Dominating mindshare among thousands as a small company is next to impossible. Instead, pare back the numbers, and allocate 80 percent of your resources toward your core clients.
3. Become your audience’s new normal.
Pick your places to stand out in consumers’ minds, then go 5 percent further. Seth Godin talks about this in his book “Purple Cow.” You’re either remarkable or invisible. Your brand has to truly be different if you want to attract raving fans, so don’t hold back.
4. Embrace the artifact.
Many people consider gifts to be a piece of swag. But swag is simply a tangible reminder of your brand, often in the form of cheap pens or USB drives that go untouched. Artifacts, on the other hand, are meaningful reminders of the relationships you’ve established.

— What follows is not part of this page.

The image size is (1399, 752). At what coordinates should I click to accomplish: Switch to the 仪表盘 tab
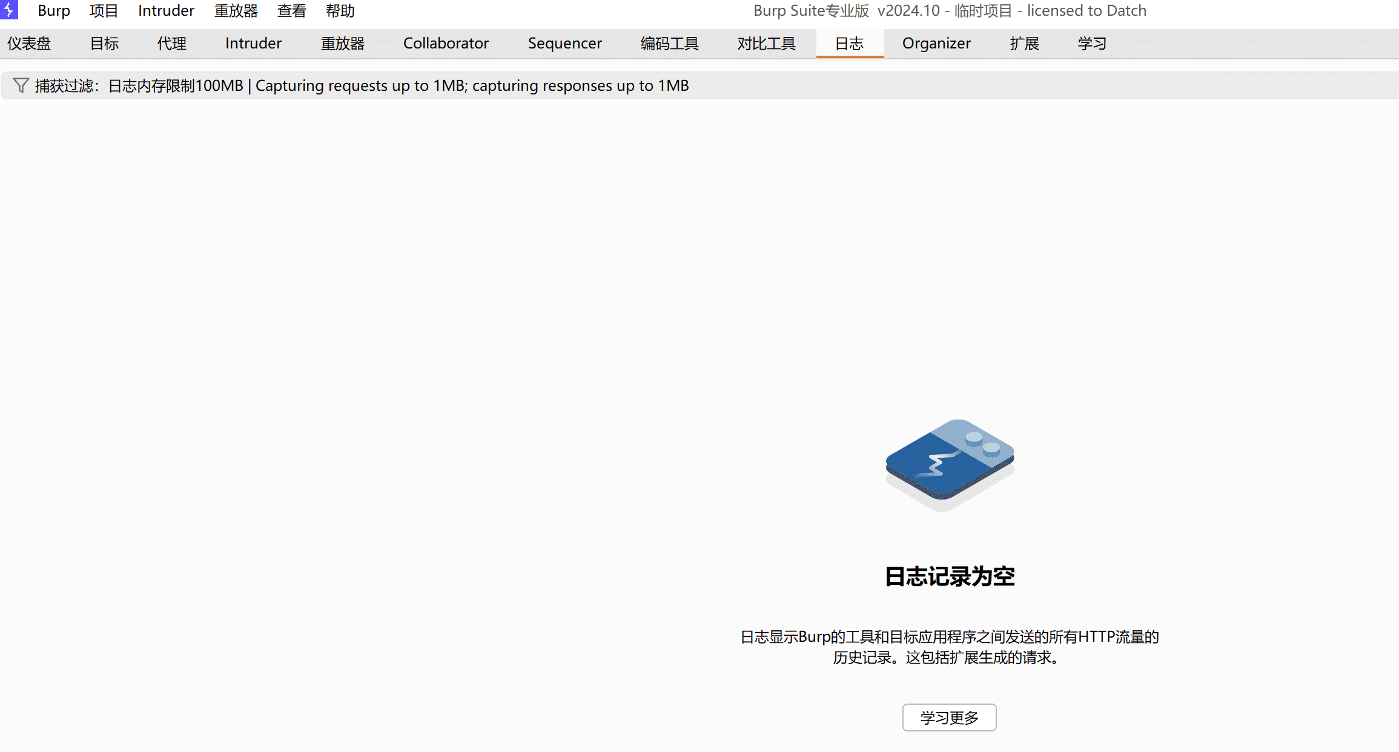[x=29, y=44]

I prefer to give world-class, practical pieces that include the entire family and are regularly used outside the office. Some of my favorites include handmade personalized cutlery sets, leather totes and reclaimed wooden headphones (yes, they exist) -- unique but universal gifts that people have never received before.
5. Show that you’re human.
People buy from people, not companies. Connecting with clients outside the office is imperative. The deeper the connection, the more ingrained you’ll be in their daily thoughts. Ideally, you want to invite clients and their significant others to your home, perhaps for dinner.
5. Don’t limit your love.
Dazzle the entire office, from interns to admins -- not just executives and decision makers. Leaders are busy and easily forget. A powerful way to stay on their radar is to build relationships with their staff, especially their assistants. Shower these people with genuine attention, and they’ll make sure the executive is thinking about you as well.
Don’t let short-term metrics cloud your long-term vision for your startup. By nurturing relationships with a few influencers now, you’ll appear authentic and approachable. And when these people get a taste for the exceptional company you’ve built, they won’t be able to help but share the love with others.